Поставленная задача:
В каком издании, согласно тексту об отзывах на «Тайную вечерю» Ге, скульптор Рамазанов обвинил художника в том, что тот отнял у события его божественность?

То, что Никитенко заметил для себя, журнал «Библиотека для чтения» объявил во всеуслышание: Ге «представляет вместо Христа натуру обыкновенную, чтоб не сказать более». Нужна была, указывал журнал, «идеализация… в приложении к натуре, бесконечно превосходящей людей обыкновенных».
Скульптор Рамазанов в «Современной летописи» уже прямо обвинял: «Ге первый из живописцев намеренно отнял у величайшего из мировых событий его божественность».
«Простота», «реализм», «правда» — этими словами насыщены отзывы о «Тайной вечере». Все дело в отношении.
«Картина Ге представляет у нас явление совершенно новое именно по совершенному отсутствию всяких рутинных приемов и приторно-казенных эффектов и по совершенно ясному отношению художника к изображаемому им событию, — писал Салтыков-Щедрин. — И такова сила художественной правды, что это отсутствие эффектов не только не умаляет значения самого события, но, напротив того, усугубляет его и представляет событие во всей его торжественной поучительности, во всей поразительной красоте».
«Нет, это не Тайная вечеря, а открытая вечеринка, — негодовал историк Погодин. — Несколько человек евреев только что оставили трапезу, на столе чаши и хлебы, на полу сосуды, двое поссорились… Помилуйте, что здесь есть общего с Тайной вечерью? Тайная вечеря есть событие религиозное и вместе историческое… Картина представляет то, чего не бывало, вопреки тому, что было…»

Набор записей:
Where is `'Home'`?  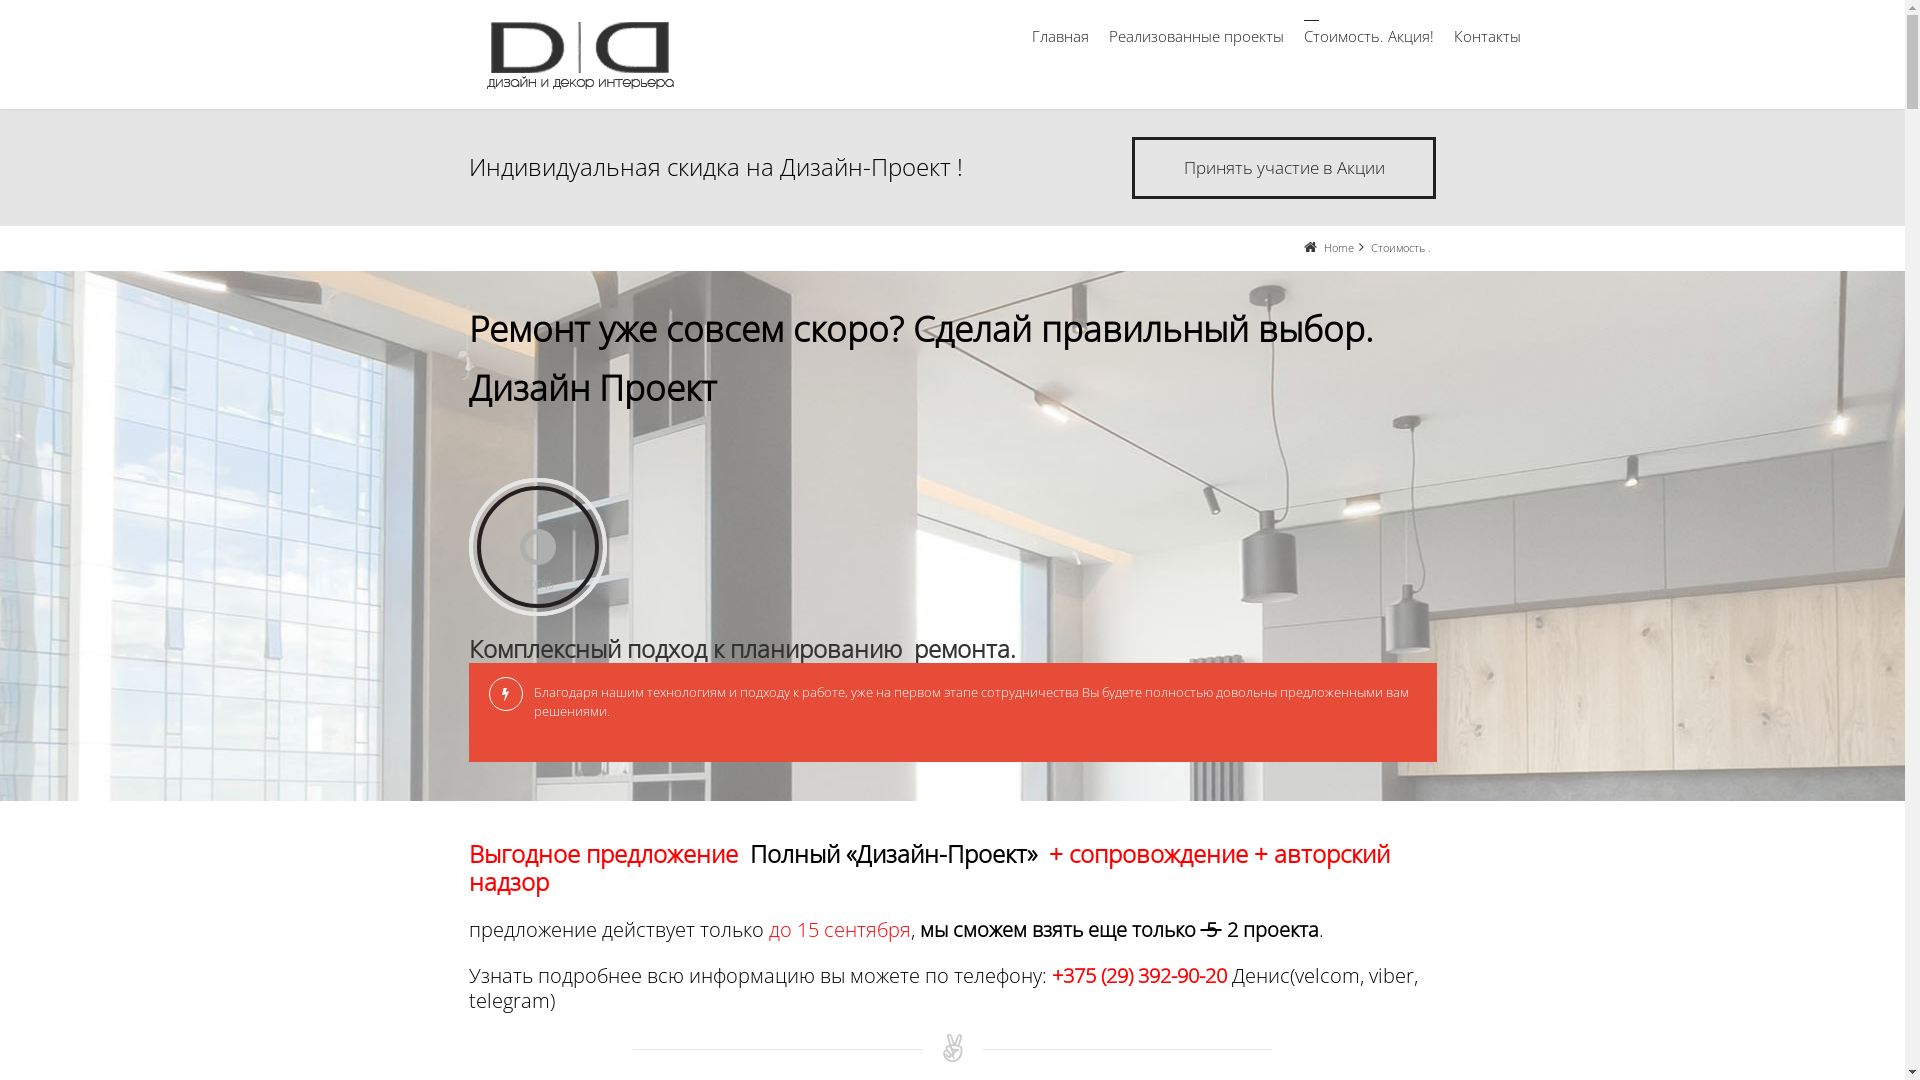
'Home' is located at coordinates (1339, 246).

--

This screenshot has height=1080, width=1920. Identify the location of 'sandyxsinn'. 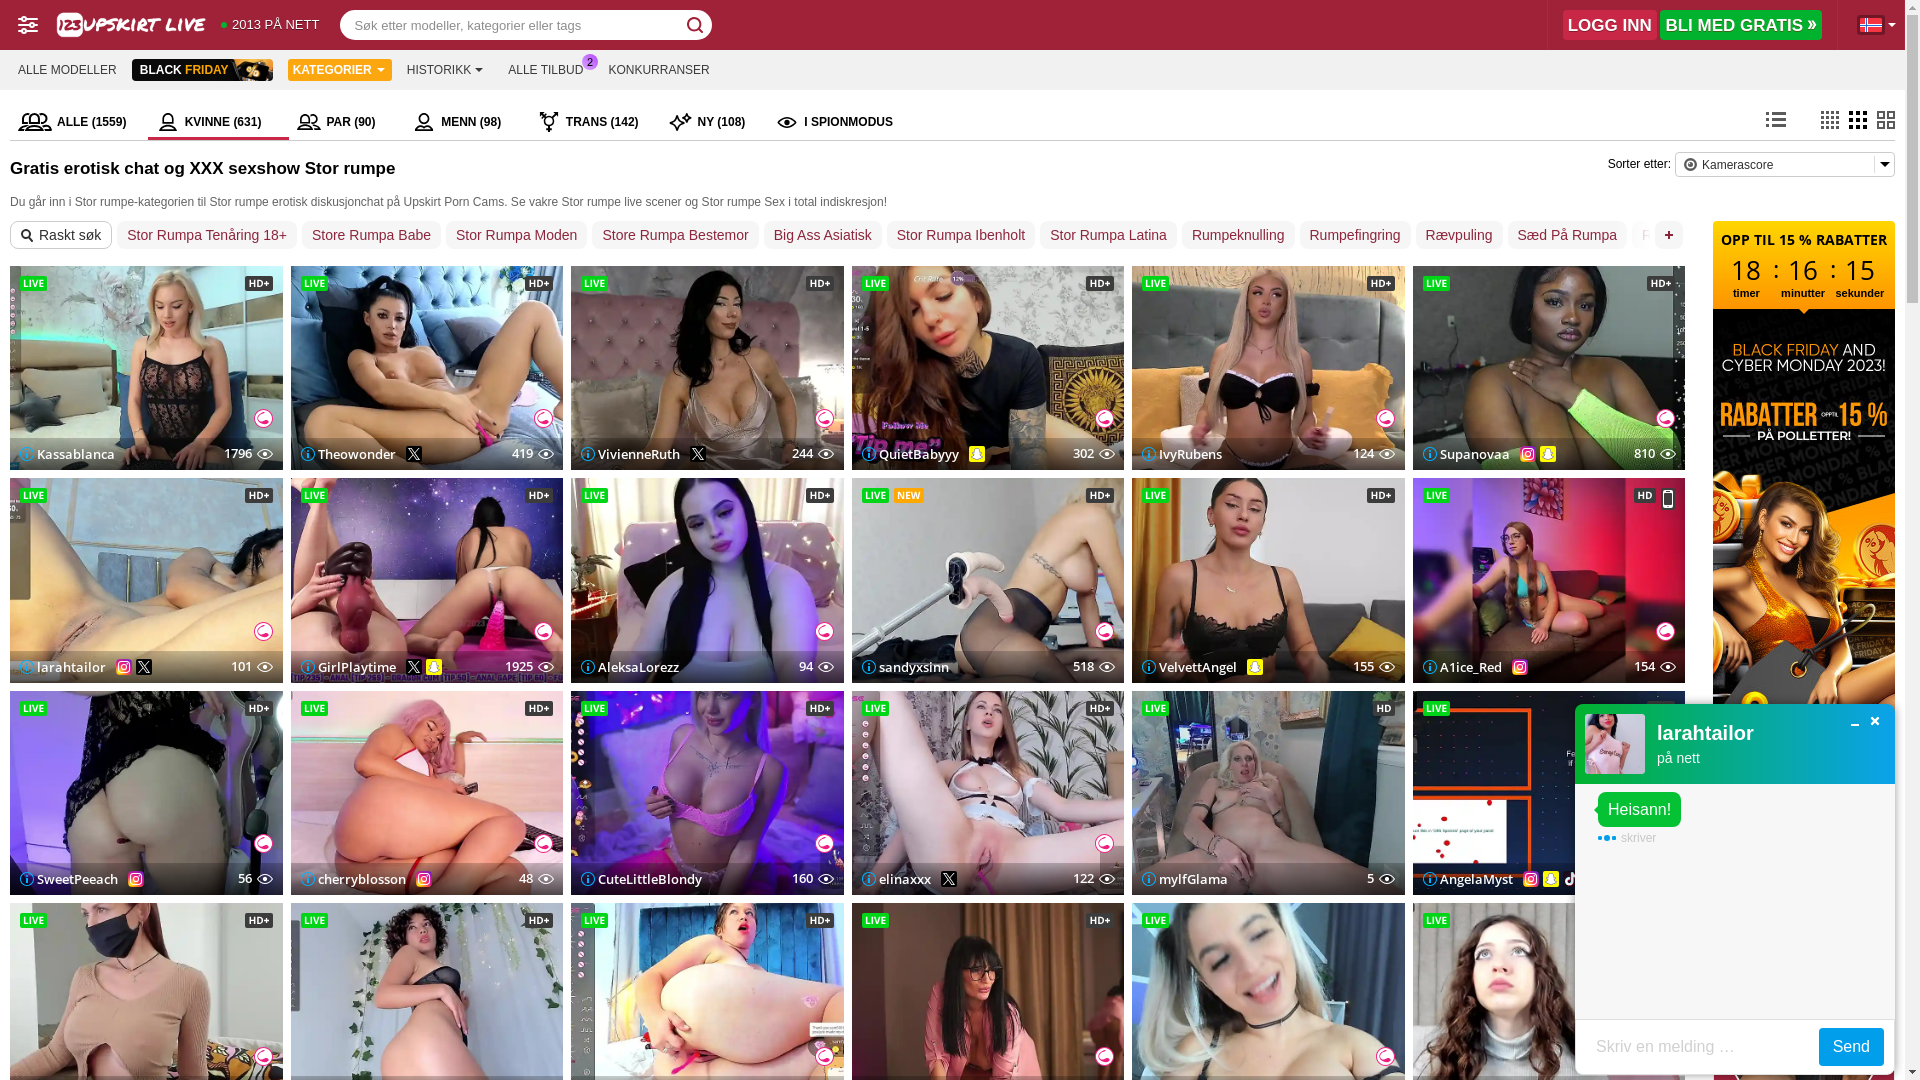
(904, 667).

Решённая задача:
В «Современной летописи».